Tracing biological, human, and inorganic sources of coarse aerosols via single-particle fluorescence and optical morphology

Abstract. Coarse-mode aerosol particles influence the environment, climate, and human health in diverse ways depending on their type. While mineral dust and sea spray aerosol (SSA) dominate this size range, rarer biological particles can have outsized impacts, for example by initiating ice formation at relatively warm temperatures. Hence, accurate, type-specific characterization of coarse-mode aerosol is essential for understanding their roles in climate and the environment. Using laboratory measurements of single-particle ultraviolet light-induced fluorescence (UV-LIF) spectroscopy and morphology, we provide a new reference dataset for coarse-mode aerosols from common sources, including pollen, dust, bacteria, and microplastics. Comparisons with previously published datasets reveal consistent source-dependent fluorescence features, but also highlights similarities between biological and non-biological particles that can bias classifications based on fluorescence alone. We present an improved machine learning-based classification algorithm that integrates fluorescence and morphology using laboratory data for training, and evaluate its performance using observations made at Zeppelin Observatory, Svalbard.

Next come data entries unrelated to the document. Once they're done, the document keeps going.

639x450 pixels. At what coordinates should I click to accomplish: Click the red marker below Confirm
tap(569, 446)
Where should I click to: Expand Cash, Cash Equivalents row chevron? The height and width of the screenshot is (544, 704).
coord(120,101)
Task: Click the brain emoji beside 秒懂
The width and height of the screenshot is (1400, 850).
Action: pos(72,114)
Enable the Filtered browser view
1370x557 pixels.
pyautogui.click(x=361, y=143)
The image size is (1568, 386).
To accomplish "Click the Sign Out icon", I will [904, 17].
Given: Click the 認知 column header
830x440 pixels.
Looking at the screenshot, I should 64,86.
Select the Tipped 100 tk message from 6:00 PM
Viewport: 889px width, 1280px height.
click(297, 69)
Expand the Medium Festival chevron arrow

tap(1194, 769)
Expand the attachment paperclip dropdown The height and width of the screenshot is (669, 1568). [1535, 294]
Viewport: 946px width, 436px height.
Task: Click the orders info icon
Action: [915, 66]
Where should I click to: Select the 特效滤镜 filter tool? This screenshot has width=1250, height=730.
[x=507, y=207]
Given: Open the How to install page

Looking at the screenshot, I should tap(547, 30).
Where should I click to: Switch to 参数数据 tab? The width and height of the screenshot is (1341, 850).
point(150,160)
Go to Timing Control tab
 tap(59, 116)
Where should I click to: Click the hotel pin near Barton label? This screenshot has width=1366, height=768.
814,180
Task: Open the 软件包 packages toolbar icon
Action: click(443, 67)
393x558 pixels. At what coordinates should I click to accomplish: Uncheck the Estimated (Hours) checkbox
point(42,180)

We apply domain adaptation using field data to improve the identification of combustion-sourced particles, and to better distinguish dust from SSA. The new algorithm reproduces the previously published annual bioaerosol cycle, yields higher concentrations than a fluorescence-only approach, and maintains comparable correlations with biological and combustion tracers. This open-source algorithm provides a basis for quantifying bioaerosols across diverse environments, can revise bioaerosol estimates in previously analyzed observations, and can be refined as additional characterization data become available.